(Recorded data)
┄┄┄┄┄┄┄┄┄┄┄┄┄┄┄┄┄┄┄┄
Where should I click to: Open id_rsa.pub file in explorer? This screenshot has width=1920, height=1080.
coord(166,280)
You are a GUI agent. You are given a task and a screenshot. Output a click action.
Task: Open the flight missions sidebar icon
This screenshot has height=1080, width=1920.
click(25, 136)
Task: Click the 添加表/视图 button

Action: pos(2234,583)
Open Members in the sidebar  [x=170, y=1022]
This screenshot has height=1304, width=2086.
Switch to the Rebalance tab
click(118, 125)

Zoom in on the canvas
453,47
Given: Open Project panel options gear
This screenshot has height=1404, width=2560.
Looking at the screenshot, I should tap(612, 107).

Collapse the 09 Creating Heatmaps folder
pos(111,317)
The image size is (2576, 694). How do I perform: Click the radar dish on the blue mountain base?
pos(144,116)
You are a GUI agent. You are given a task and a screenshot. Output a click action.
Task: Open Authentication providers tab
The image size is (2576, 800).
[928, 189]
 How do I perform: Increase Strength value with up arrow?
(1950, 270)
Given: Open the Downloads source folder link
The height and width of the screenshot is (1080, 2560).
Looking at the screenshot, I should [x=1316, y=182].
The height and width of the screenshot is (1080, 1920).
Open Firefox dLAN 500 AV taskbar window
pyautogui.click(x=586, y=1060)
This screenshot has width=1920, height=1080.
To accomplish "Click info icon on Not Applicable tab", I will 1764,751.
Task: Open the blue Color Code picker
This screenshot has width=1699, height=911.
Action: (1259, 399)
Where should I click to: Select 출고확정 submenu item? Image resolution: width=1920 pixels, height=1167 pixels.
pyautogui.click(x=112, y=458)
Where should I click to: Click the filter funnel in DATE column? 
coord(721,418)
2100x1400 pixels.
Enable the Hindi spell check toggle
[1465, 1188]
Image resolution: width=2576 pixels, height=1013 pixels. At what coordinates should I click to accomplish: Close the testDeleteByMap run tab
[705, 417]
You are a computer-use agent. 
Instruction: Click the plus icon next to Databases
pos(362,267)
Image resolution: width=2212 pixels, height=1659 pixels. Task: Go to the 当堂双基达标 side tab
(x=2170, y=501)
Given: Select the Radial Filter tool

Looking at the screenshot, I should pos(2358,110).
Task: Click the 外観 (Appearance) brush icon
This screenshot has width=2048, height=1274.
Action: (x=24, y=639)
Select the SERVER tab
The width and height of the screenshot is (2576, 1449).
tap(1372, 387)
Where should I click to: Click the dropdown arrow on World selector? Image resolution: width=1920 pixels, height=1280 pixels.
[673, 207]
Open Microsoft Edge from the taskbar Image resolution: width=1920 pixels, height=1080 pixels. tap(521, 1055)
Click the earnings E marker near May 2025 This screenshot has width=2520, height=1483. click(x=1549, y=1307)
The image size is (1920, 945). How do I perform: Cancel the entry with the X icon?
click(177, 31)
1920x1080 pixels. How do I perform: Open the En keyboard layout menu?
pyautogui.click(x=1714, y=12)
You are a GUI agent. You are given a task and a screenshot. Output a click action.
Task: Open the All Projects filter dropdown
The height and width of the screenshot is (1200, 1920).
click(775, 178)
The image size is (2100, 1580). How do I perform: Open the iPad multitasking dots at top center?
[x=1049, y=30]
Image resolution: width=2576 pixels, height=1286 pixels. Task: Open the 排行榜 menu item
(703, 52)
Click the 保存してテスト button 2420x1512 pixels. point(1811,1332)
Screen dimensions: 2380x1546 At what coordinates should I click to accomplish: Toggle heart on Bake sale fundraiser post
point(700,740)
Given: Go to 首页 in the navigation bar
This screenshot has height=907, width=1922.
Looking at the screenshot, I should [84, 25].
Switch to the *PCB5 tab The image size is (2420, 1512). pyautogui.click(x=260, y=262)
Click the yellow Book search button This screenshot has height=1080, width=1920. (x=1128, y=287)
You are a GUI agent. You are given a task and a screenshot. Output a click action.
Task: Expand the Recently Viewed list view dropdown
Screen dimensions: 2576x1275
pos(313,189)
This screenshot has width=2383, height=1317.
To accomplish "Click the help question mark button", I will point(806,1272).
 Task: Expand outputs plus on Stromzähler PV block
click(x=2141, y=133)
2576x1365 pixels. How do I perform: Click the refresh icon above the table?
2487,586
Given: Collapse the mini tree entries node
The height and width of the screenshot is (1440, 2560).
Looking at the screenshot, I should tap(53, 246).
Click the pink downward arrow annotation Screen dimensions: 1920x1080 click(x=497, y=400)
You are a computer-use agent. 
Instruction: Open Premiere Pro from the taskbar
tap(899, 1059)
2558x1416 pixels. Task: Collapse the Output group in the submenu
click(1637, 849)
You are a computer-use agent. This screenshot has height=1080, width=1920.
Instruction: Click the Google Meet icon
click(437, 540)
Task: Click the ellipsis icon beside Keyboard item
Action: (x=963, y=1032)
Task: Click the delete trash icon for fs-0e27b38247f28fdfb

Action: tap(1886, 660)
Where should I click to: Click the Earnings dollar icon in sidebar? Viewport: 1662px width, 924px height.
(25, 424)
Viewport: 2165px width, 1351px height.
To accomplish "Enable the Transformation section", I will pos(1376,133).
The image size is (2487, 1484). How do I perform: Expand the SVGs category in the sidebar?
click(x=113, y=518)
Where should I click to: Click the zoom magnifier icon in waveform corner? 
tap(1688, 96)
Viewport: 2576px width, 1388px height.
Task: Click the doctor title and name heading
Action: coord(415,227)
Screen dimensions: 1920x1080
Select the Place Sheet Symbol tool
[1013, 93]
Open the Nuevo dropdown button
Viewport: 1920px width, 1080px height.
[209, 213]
┄┄┄┄┄┄┄┄┄┄┄┄┄┄┄┄┄┄┄┄
[Task requirements]: Write the records out again. Keep every line exactly as it is.

[Answer to this problem]:
Where should I click to: Open id_rsa.pub file in explorer? This screenshot has width=1920, height=1080.
coord(166,280)
You are a GUI agent. You are given a task and a screenshot. Output a click action.
Task: Open the flight missions sidebar icon
This screenshot has height=1080, width=1920.
click(25, 136)
Task: Click the 添加表/视图 button

Action: pos(2234,583)
Open Members in the sidebar  [x=170, y=1022]
This screenshot has height=1304, width=2086.
Switch to the Rebalance tab
click(118, 125)

Zoom in on the canvas
453,47
Given: Open Project panel options gear
This screenshot has height=1404, width=2560.
Looking at the screenshot, I should tap(612, 107).

Collapse the 09 Creating Heatmaps folder
pos(111,317)
The image size is (2576, 694). How do I perform: Click the radar dish on the blue mountain base?
pos(144,116)
You are a GUI agent. You are given a task and a screenshot. Output a click action.
Task: Open Authentication providers tab
The image size is (2576, 800).
[928, 189]
 How do I perform: Increase Strength value with up arrow?
(1950, 270)
Given: Open the Downloads source folder link
The height and width of the screenshot is (1080, 2560).
Looking at the screenshot, I should [x=1316, y=182].
The height and width of the screenshot is (1080, 1920).
Open Firefox dLAN 500 AV taskbar window
pyautogui.click(x=586, y=1060)
This screenshot has width=1920, height=1080.
To accomplish "Click info icon on Not Applicable tab", I will 1764,751.
Task: Open the blue Color Code picker
This screenshot has width=1699, height=911.
Action: (1259, 399)
Where should I click to: Select 출고확정 submenu item? Image resolution: width=1920 pixels, height=1167 pixels.
pyautogui.click(x=112, y=458)
Where should I click to: Click the filter funnel in DATE column? 
coord(721,418)
2100x1400 pixels.
Enable the Hindi spell check toggle
[1465, 1188]
Image resolution: width=2576 pixels, height=1013 pixels. At what coordinates should I click to accomplish: Close the testDeleteByMap run tab
[705, 417]
You are a computer-use agent. 
Instruction: Click the plus icon next to Databases
pos(362,267)
Image resolution: width=2212 pixels, height=1659 pixels. Task: Go to the 当堂双基达标 side tab
(x=2170, y=501)
Given: Select the Radial Filter tool

Looking at the screenshot, I should pos(2358,110).
Task: Click the 外観 (Appearance) brush icon
This screenshot has width=2048, height=1274.
Action: (x=24, y=639)
Select the SERVER tab
The width and height of the screenshot is (2576, 1449).
tap(1372, 387)
Where should I click to: Click the dropdown arrow on World selector? Image resolution: width=1920 pixels, height=1280 pixels.
[673, 207]
Open Microsoft Edge from the taskbar Image resolution: width=1920 pixels, height=1080 pixels. tap(521, 1055)
Click the earnings E marker near May 2025 This screenshot has width=2520, height=1483. click(x=1549, y=1307)
The image size is (1920, 945). How do I perform: Cancel the entry with the X icon?
click(177, 31)
1920x1080 pixels. How do I perform: Open the En keyboard layout menu?
pyautogui.click(x=1714, y=12)
You are a GUI agent. You are given a task and a screenshot. Output a click action.
Task: Open the All Projects filter dropdown
The height and width of the screenshot is (1200, 1920).
click(775, 178)
The image size is (2100, 1580). How do I perform: Open the iPad multitasking dots at top center?
[x=1049, y=30]
Image resolution: width=2576 pixels, height=1286 pixels. Task: Open the 排行榜 menu item
(703, 52)
Click the 保存してテスト button 2420x1512 pixels. point(1811,1332)
Screen dimensions: 2380x1546 At what coordinates should I click to accomplish: Toggle heart on Bake sale fundraiser post
point(700,740)
Given: Go to 首页 in the navigation bar
This screenshot has height=907, width=1922.
Looking at the screenshot, I should [84, 25].
Switch to the *PCB5 tab The image size is (2420, 1512). pyautogui.click(x=260, y=262)
Click the yellow Book search button This screenshot has height=1080, width=1920. (x=1128, y=287)
You are a GUI agent. You are given a task and a screenshot. Output a click action.
Task: Expand the Recently Viewed list view dropdown
Screen dimensions: 2576x1275
pos(313,189)
This screenshot has width=2383, height=1317.
To accomplish "Click the help question mark button", I will point(806,1272).
 Task: Expand outputs plus on Stromzähler PV block
click(x=2141, y=133)
2576x1365 pixels. How do I perform: Click the refresh icon above the table?
2487,586
Given: Collapse the mini tree entries node
The height and width of the screenshot is (1440, 2560).
Looking at the screenshot, I should tap(53, 246).
Click the pink downward arrow annotation Screen dimensions: 1920x1080 click(x=497, y=400)
You are a computer-use agent. 
Instruction: Open Premiere Pro from the taskbar
tap(899, 1059)
2558x1416 pixels. Task: Collapse the Output group in the submenu
click(1637, 849)
You are a computer-use agent. This screenshot has height=1080, width=1920.
Instruction: Click the Google Meet icon
click(437, 540)
Task: Click the ellipsis icon beside Keyboard item
Action: (x=963, y=1032)
Task: Click the delete trash icon for fs-0e27b38247f28fdfb

Action: tap(1886, 660)
Where should I click to: Click the Earnings dollar icon in sidebar? Viewport: 1662px width, 924px height.
(25, 424)
Viewport: 2165px width, 1351px height.
To accomplish "Enable the Transformation section", I will pos(1376,133).
The image size is (2487, 1484). How do I perform: Expand the SVGs category in the sidebar?
click(x=113, y=518)
Where should I click to: Click the zoom magnifier icon in waveform corner? 
tap(1688, 96)
Viewport: 2576px width, 1388px height.
Task: Click the doctor title and name heading
Action: coord(415,227)
Screen dimensions: 1920x1080
Select the Place Sheet Symbol tool
[1013, 93]
Open the Nuevo dropdown button
Viewport: 1920px width, 1080px height.
[209, 213]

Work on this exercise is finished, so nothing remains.